Big Mountain master plan passes
By LYNNETTE HINTZE
The Daily Inter Lake
It was a tough sell, but Winter Sports Inc. mustered a green light from the Whitefish City Council on Monday for a new Big Mountain master plan.
Preliminary votes favored the master plan and zoning for Winter Sports' acreage; final votes will be taken within the next month.
When approved, the plan and accompanying zoning will become a neighborhood plan amendment of the Whitefish growth policy now being drafted.
The new Big Mountain plan encompasses 1,073 acres and establishes land-use designations that replace the existing resort-commercial and timberland designations. Properties will be rezoned with either Big Mountain village or resort-residential designations.
Winter Sports, the corporation that operates the Whitefish ski resort, has spent the past several months refining its 1992 master plan through a series of meetings with the public, homeowners associations, the Whitefish Chamber of Commerce and various civic organizations.
Water quality was the biggest quagmire for council members as they stepped their way through details of the new plan.
"Where I get continually hung up is whether a development of this magnitude is applicable," council member John Muhlfeld said. "Can this drainage support a development of this scale?"
Muhlfeld pointed to a lack of erosion control on First Creek and said that Second Creek, the city's water supply, could be jeopardized by development at the resort.
Winter Sports has scaled back proposed development from earlier plans, however.
Hines, the international resort corporation that partnered with Winter Sports for a few years and proposed a $300 million resort makeover, ended its relationship with the resort a couple of years ago.
The new master plan is nowhere near as grandiose as the one Hines envisioned, Winter Sports President and Chief Executive Officer Fred Jones noted throughout earlier public meetings.
Water quality is addressed in the plan, stipulating that adequate setbacks from streams and wetlands be established.

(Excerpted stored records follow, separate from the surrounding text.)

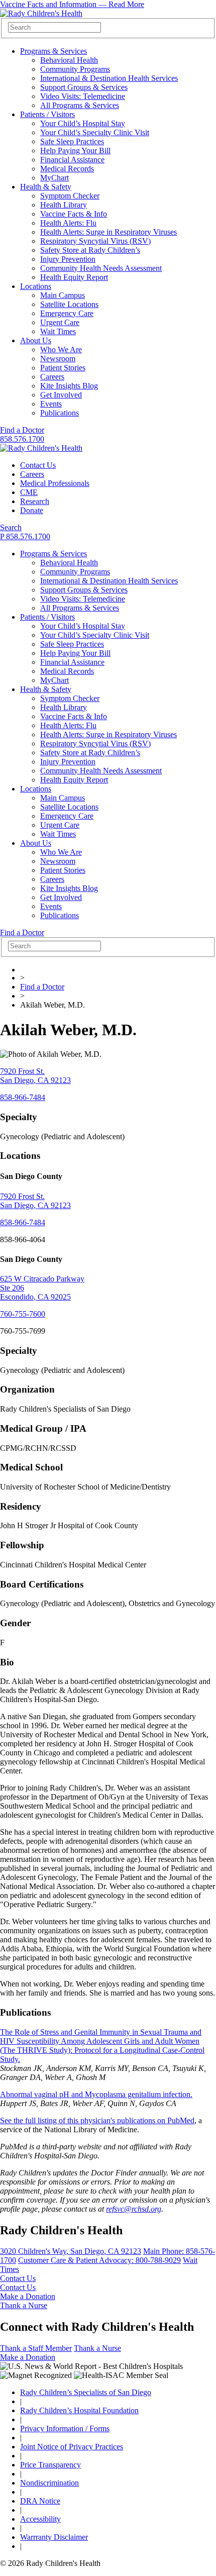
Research (34, 501)
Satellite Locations (69, 304)
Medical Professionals (54, 483)
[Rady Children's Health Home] (41, 13)
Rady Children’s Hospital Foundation (79, 2410)
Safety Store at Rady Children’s (90, 250)
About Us (35, 340)
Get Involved (61, 394)
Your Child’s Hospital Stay (82, 123)
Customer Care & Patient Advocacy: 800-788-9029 (99, 2260)
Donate (31, 510)
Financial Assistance (72, 159)
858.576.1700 (22, 439)
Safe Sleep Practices (72, 141)
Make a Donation (27, 2296)
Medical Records (67, 168)
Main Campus (62, 295)
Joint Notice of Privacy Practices (71, 2446)
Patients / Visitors (47, 114)
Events (51, 404)
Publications (59, 413)
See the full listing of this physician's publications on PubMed (97, 2120)
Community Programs (75, 69)
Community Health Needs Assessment (101, 268)
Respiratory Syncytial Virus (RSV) (95, 241)
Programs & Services (53, 51)
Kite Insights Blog (69, 385)
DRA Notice (40, 2501)
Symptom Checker (69, 195)
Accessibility (40, 2519)
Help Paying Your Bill (75, 150)
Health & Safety (45, 186)
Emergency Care (66, 313)
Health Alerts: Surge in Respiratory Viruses (108, 232)
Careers (52, 376)
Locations (35, 286)
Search (11, 527)
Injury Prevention (67, 259)
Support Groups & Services (84, 87)
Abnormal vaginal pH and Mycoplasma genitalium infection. (96, 2094)
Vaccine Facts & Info (73, 214)
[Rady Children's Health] (41, 448)
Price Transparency (50, 2464)
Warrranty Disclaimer (54, 2537)
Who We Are (61, 349)
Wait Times (58, 331)
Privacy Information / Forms (65, 2428)
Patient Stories (62, 367)
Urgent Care (59, 322)
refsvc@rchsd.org (133, 2209)
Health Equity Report (74, 277)
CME (29, 492)
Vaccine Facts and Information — (72, 4)
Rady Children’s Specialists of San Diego (85, 2392)
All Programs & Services (79, 105)
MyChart (54, 177)
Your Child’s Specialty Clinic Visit (94, 132)
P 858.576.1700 (25, 536)
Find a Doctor (22, 430)
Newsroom (57, 358)
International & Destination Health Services (109, 78)
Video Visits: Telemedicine (82, 96)
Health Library (63, 205)
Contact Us (38, 465)
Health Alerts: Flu (68, 223)
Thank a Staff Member (36, 2348)
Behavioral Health (69, 60)
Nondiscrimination (49, 2483)
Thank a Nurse (23, 2305)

It also asks Winter Sports to develop a master stormwater plan for the buildout of the entire Big Mountain holdings.
The council added a stronger amendment, stipulating that before the city would accept drainage plans for future residential or commercial development at the resort, a stormwater master plan must be approved.
A secondary access road between Whitefish and the resort was another sticking point. A route from the resort through Iron Horse is proposed, but Whitefish fire Chief Dave Sipe said the existing road wouldn't support "a flood of traffic" in a wildfire evacuation.
The council voted to require a two-way emergency access route that meets the design standards of local, state and federal emergency-service providers.
Council members nitpicked the plan's lack of specifics on affordable housing until a frustrated Jones reminded the council that neighborhood plans are intended to be broad conceptual documents of planned growth.
"This is a concept plan, and you're asking for details," Jones said. "Until we know that you like this plan we're spinning our wheels."
Jones promised that the council would have opportunities to impose regulations as specific projects are proposed.
"You're going to get a lot of whacks at us," he said.
Jones said Winter Sports is looking at ways to include work-force housing in new development and plans to designate areas in which more than 100 affordable units could be located. Converting the Hibernation House to work-force housing is one option.
Council member Nick Palmer, who crusaded for compromise throughout the meeting, suggested Winter Sports provide a detailed housing plan when it asks for approval of its first project under the new master plan. The council opted not to require a housing plan right now.
THE ONLY opposition from the audience during the public hearing came from Wayne Womack, who owns business and property interests on Big Mountain.
"In many ways this is by far the best [Big Mountain] master plan I've seen, and I've seen five," Womack said.
He criticized the proposed zoning, however, maintaining the new resort-residential zoning designation could put property owners with commercial interests out of business.
Winter Sports has pulled Subdivision No. 1, an older development with some commercial businesses, out of the master plan for further review and a zoning recommendation. Planning Director Bob Horne said areas around that subdivision also would be studied for potential zone changes.
The new resort-residential zoning does allow condominium hotels.
As the council considered what could have been a split vote on the master plan, Palmer made a final plea for approval.
"By approving this now we can ease the burden on everyone - including us," he said.
The plan passed 4-2, with Muhlfeld and Velvet Phillips-Sullivan voting against it. Zoning was approved 5-1, with Phillips-Sullivan in opposition; a move to table the zoning failed on a 3-3 vote. The council's tie-breaker, Mayor Andy Feury, was absent.